Con la sentenza n. 9135 del 19 novembre 2025, il Tribunale di Roma ha affrontato un tema sempre più attuale: il rapporto tra intelligenza artificiale, riorganizzazione aziendale e licenziamento per giustificato motivo oggettivo.
Il caso esaminato
Il giudizio riguardava una graphic designer licenziata nell’ambito di una profonda riorganizzazione aziendale, avviata a fronte di una grave e documentata crisi economico-finanziaria.

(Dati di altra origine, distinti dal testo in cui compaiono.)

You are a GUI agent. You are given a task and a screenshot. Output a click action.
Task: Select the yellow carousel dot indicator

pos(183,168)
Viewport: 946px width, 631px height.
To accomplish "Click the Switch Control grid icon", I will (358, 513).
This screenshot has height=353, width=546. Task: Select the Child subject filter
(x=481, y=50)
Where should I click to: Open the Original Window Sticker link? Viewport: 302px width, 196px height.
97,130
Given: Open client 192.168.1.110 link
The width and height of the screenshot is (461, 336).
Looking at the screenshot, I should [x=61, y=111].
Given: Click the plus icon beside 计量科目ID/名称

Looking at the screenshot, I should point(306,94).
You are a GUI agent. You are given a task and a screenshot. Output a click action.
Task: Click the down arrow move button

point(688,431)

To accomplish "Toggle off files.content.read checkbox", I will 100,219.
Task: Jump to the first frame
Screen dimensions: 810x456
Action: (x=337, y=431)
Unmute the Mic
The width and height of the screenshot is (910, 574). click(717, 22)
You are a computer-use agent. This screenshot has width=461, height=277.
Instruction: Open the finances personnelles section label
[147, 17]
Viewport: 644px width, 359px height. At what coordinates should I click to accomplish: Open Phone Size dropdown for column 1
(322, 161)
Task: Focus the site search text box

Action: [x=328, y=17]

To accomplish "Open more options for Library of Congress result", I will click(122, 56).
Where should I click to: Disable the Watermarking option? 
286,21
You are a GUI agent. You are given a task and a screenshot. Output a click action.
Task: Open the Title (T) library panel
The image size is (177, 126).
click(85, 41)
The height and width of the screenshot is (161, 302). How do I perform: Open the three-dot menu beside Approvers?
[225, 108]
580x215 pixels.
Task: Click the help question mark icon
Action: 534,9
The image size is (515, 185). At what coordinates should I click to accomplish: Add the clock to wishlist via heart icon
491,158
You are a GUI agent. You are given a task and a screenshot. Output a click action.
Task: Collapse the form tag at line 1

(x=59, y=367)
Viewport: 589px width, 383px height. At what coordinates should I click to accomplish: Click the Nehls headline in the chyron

La lavoratrice contestava la legittimità del recesso, sostenendo l’assenza di reali esigenze organizzative e la violazione dell’obbligo di repêchage.
La decisione del Tribunale
Il Tribunale ha ritenuto legittimo il licenziamento, accertando:
- la concretezza e non pretestuosità della riorganizzazione aziendale;
- la reale soppressione della posizione lavorativa ricoperta dalla ricorrente;
- l’esistenza di un nesso causale diretto tra riorganizzazione e licenziamento;
- il corretto assolvimento dell’obbligo di repêchage, in quanto l’organico risultava drasticamente ridotto e le mansioni residue richiedevano competenze tecniche non compatibili con il profilo della lavoratrice.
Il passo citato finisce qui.